The look Sambati gave me as I explained all this seemed to say, "You think way too much." I took the knife she handed me and started trimming artichokes. We'd stew them in white wine, with crushed peperoncini and garlic; for the moment, we dropped them into a pot with water and flour to keep them from turning brown. This was a dish to go with white wine, no question (even with the involtini we'd serve them with at lunch). At a restaurant in New York City, that is. In Puglia, what would most people drink with it? "Oh, red wine," Paolo Cantele said instantly when I asked him later. "Of course."

The truth is, in regions like Puglia, where wine has been one of the local staples for centuries, almost no one cares about wine pairing. When you live in a place that produces an ocean of affordable red wine, you drink whatever's on hand. But, if you do happen to haul an Australian Pinot halfway around the world, you really ought to open the bottle to find out how it pairs with the food—and to see if the local wines pair better.

A bright and citrusy 2012 Y Rousseau Colombard from Sonoma that I'd brought went perfectly well with the orecchiette con cime di rape. If I'd been in a restaurant in New York, I would've applauded the sommelier. An Albariño from Spain's Galician coast or a good Loire Sauvignon Blanc would undoubtedly have tasted fine as well. But the Cantele Verdeca just felt more right. I could get all wine-geeky and say it played better with the bitterness of the greens, but I think I'd rather stick to being human and say that I just liked it more, at that moment, in that place. So, too, with the Australian Pinot, a wine from a wildly talented young Yarra Valley producer named Mac Forbes. It went quite well with the involtini, thinly sliced beef wrapped around cheese, herbs and parsley (Sambati's were tidy little rolls while mine looked like I'd tossed them against a wall). But the Negroamaro we opened—juicier and darker, though with similarly fine tannins—just felt more appropriate. Again, in that moment, in that place, I liked it more.

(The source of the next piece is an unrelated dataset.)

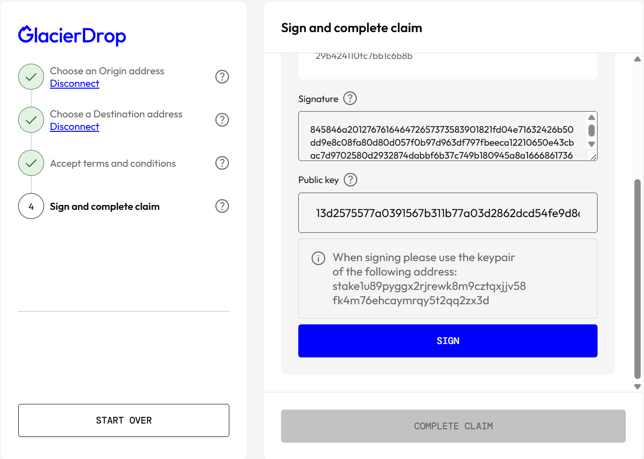Click the Destination address completed checkmark
The height and width of the screenshot is (459, 644).
[31, 120]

In the US, we can drink everything, from anywhere. In supermarkets, bottles from Germany bump up against bottles from New Zealand, and so on around the globe. We're overwhelmed with choice. By contrast, there on the terrace at Cantele, everything I had cooked and everything we were drinking (with the exception of my transcontinental additions) had come from just down the road. Maybe believing in an affinity between the wine and food of a region is just romantic foolishness. On the other hand, elusive as those connections may be, I'd rather think they're the whole point.